NEW YORK (TheStreet) -- HP Inc. (HPQ) stock is rising 0.95% to $11.71 Tuesday afternoon after the company earlier announced that it's partnering with HTC to deliver a virtual reality ready desktop PC for gamers.
The new VR system is called the HP ENVY Phoenix, the company said.
"As virtual reality becomes the next wave of innovation for gaming, customers need a desktop PC specifically configured with quality, performance and computing power to enable the experience," said Kevin Frost, VP and manager of consumer personal systems at HP Inc.
Additionally, the new gaming tower can host a "massive" amount of large format VR games, videos and short animations, the company noted.
Based in Palo Alto, CA, HP Inc. provides products, technologies, software, solutions, and services to individual consumers and small- and medium-sized businesses (SMBs), as well as to the government, health, and education sectors worldwide.

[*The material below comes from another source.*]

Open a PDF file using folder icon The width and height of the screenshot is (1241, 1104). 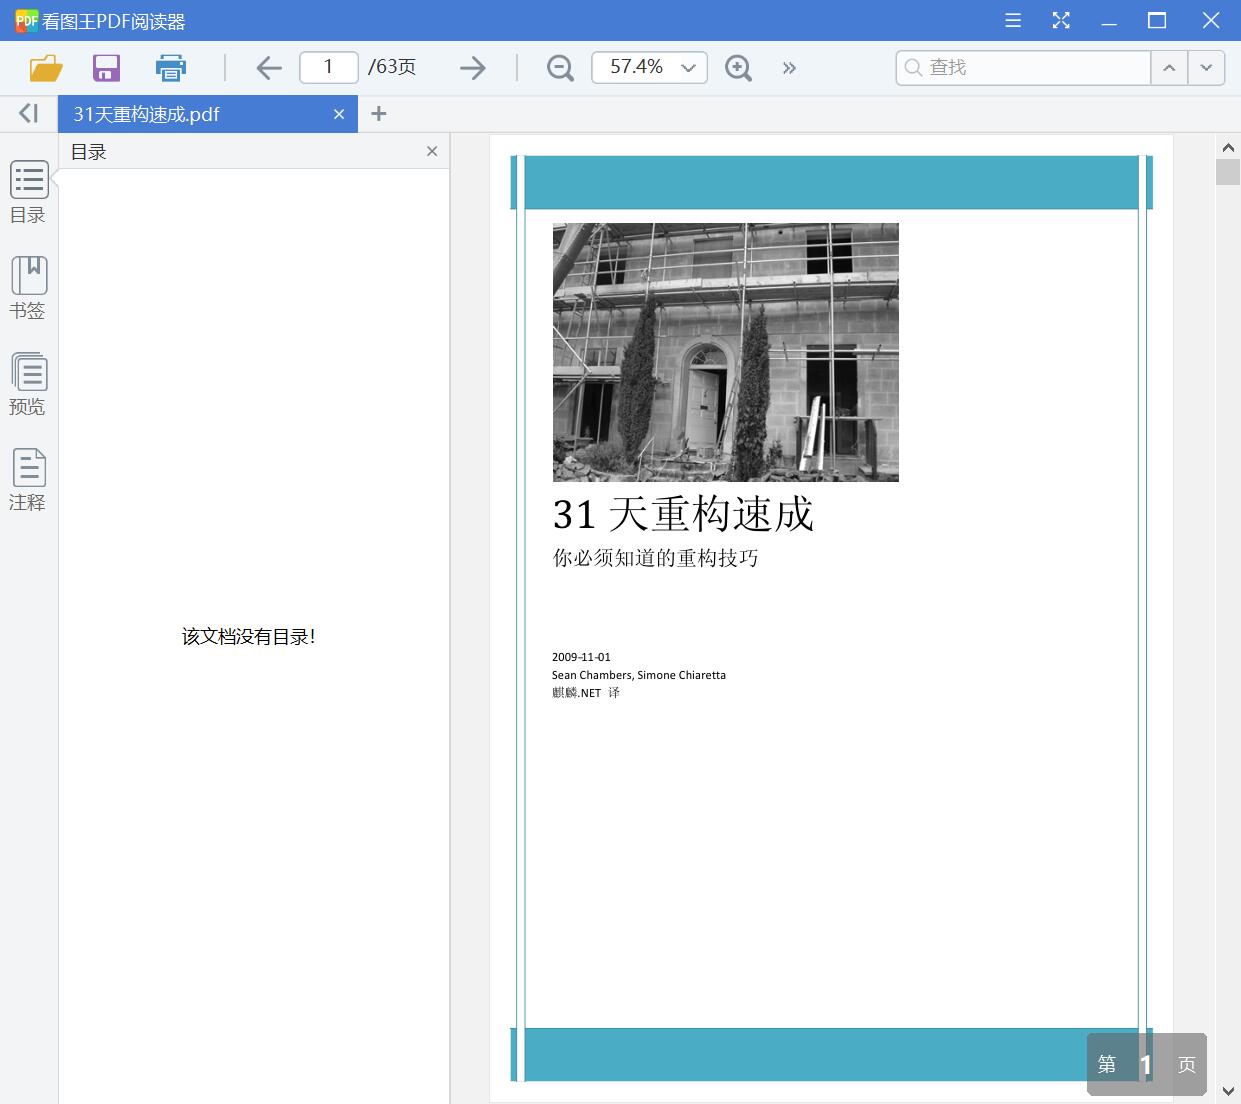[44, 67]
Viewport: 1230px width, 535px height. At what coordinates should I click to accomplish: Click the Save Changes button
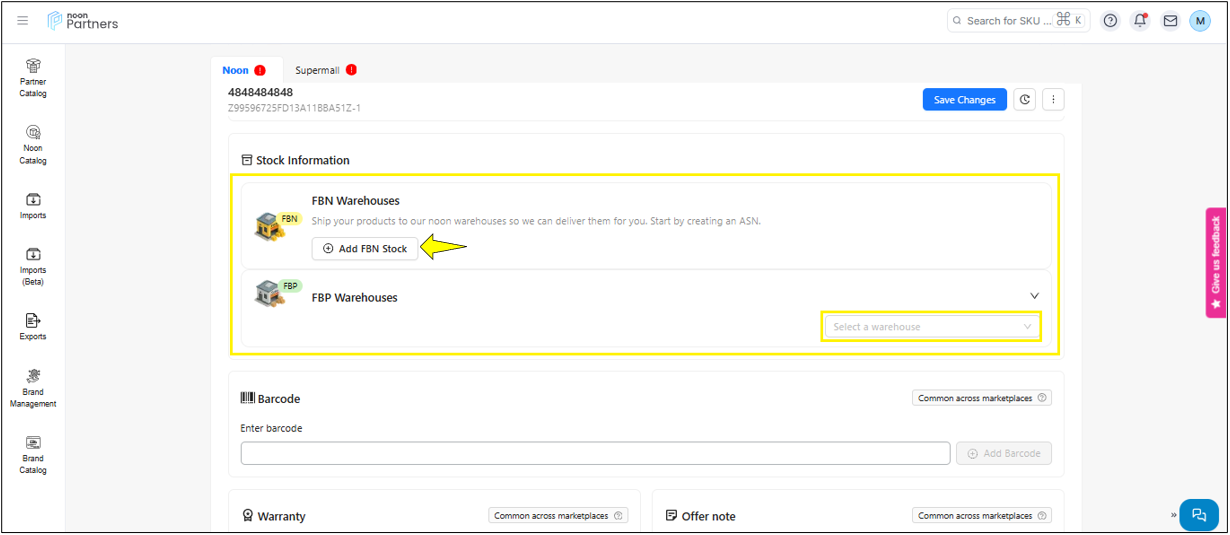pos(964,100)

Recently, TheStreet Ratings objectively rated this stock according to its "risk-adjusted" total return prospect over a 12-month investment horizon. Not based on the news in any given day, the rating may differ from Jim Cramer's view or that of this articles's author. TheStreet Ratings has this to say about the recommendation:
We rate HP INC as a Buy with a ratings score of B. This is driven by a few notable strengths, which we believe should have a greater impact than any weaknesses, and should give investors a better performance opportunity than most stocks we cover. The company's strengths can be seen in multiple areas, such as its attractive valuation levels and largely solid financial position with reasonable debt levels by most measures. We feel its strengths outweigh the fact that the company has had sub par growth in net income.
Highlights from the analysis by TheStreet Ratings Team goes as follows:
- The debt-to-equity ratio is somewhat low, currently at 0.89, and is less than that of the industry average, implying that there has been a relatively successful effort in the management of debt levels. Although the company had a strong debt-to-equity ratio, its quick ratio of 0.92 is somewhat weak and could be cause for future problems.
- The revenue fell significantly faster than the industry average of 25.4%. Since the same quarter one year prior, revenues slightly dropped by 9.5%. The declining revenue has not hurt the company's bottom line, with increasing earnings per share.
- The company's current return on equity has slightly decreased from the same quarter one year prior. This implies a minor weakness in the organization. Compared to other companies in the Computers & Peripherals industry and the overall market on the basis of return on equity, HP INC has underperformed in comparison with the industry average, but has exceeded that of the S&P 500.
- HPQ's stock share price has done very poorly compared to where it was a year ago: Despite any rallies, the net result is that it is down by 34.52%, which is also worse that the performance of the S&P 500 Index. Investors have so far failed to pay much attention to the earnings improvements the company has managed to achieve over the last quarter. Looking ahead, the stock's sharp decline over the past year may have been what was needed in order to bring its value into alignment with its fundamentals and others in its industry.